Personal information
- Full name: Mark Christopher Woodman
- Born: 12 February 1967 (age 59) Orpington, London, England
- Batting: Right-handed
- Bowling: Right-arm medium

Domestic team information
- 1987–1998: Devon

Career statistics
| Competition | List A |
| Matches | 6 |
| Runs scored | 9 |
| Batting average | 3.00 |
| 100s/50s | –/– |
| Top score | 8 |
| Balls bowled | 402 |
| Wickets | 3 |
| Bowling average | 70.00 |
| 5 wickets in innings | – |
| 10 wickets in match | – |
| Best bowling | 1/16 |
| Catches/stumpings | 1/– |
- Source: Cricinfo, 6 February 2011

= Mark Woodman =

English cricketer

Mark Christopher Woodman (born 12 February 1967) is a former English cricketer.

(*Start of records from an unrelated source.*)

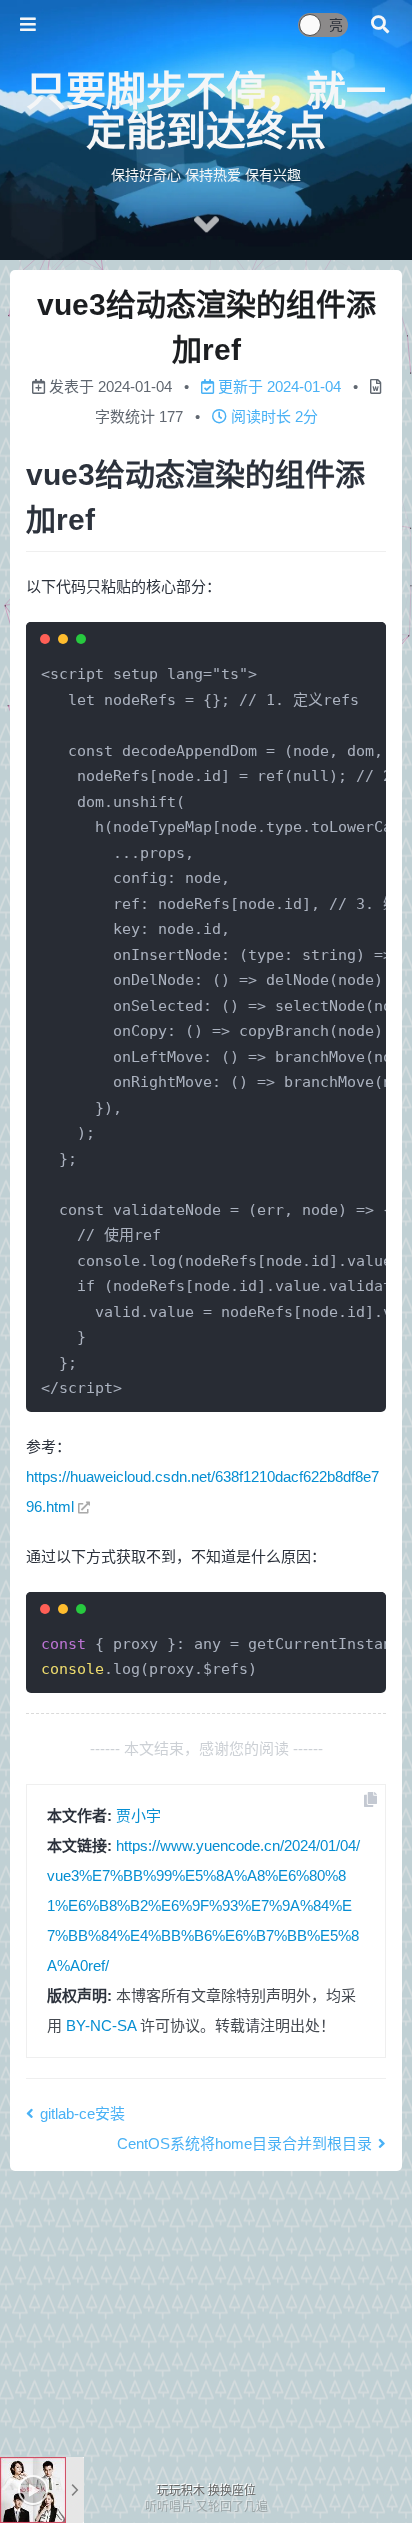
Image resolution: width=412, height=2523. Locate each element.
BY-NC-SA (101, 2025)
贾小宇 (138, 1815)
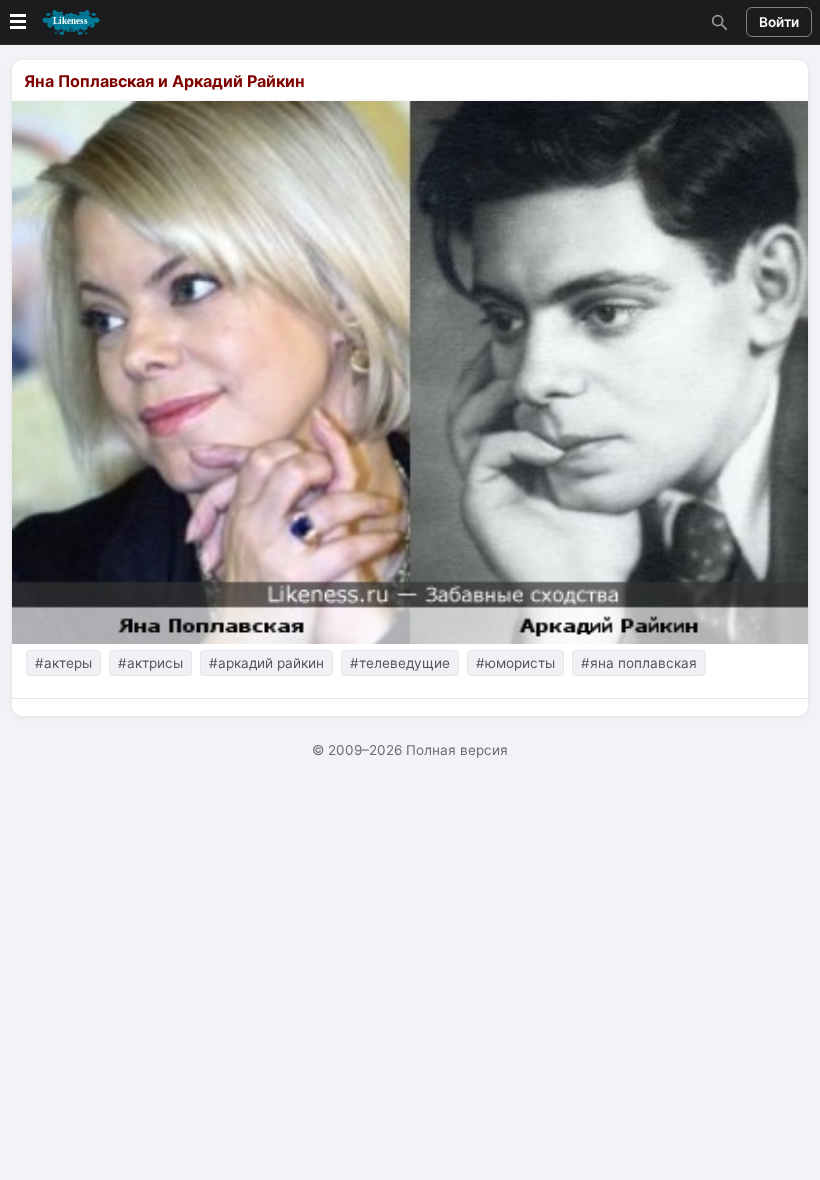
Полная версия (457, 750)
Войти (779, 22)
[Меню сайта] (53, 22)
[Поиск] (717, 22)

Woodman was a right-handed batsman who bowled right-arm medium pace. He was born in Orpington, London.

Woodman made his debut for Devon in the 1987 Minor Counties Championship against Berkshire. From 1987 to 1998, he represented the county in 65 Championship matches, the last of which came against Cheshire. He made his MCCA Knockout Trophy debut for the place in 1988 against Dorset. From 1988 to 1994, he represented the county in 20 Trophy matches, the last of which came against Bedfordshire. Woodman also played List A cricket for Devon at a time when they were permitted to take part in the domestic one-day competition, making his debut in that format in the 1988 NatWest Trophy against Nottinghamshire. He played 5 further List A matches between 1988 and 1995, the last of which came against Sussex. In his 6 List A matches, he scored 9 runs at a batting average of 3.00, with a high score of 8. With the ball he took 3 wickets at a bowling average of 70.00, with best figures of 1/16.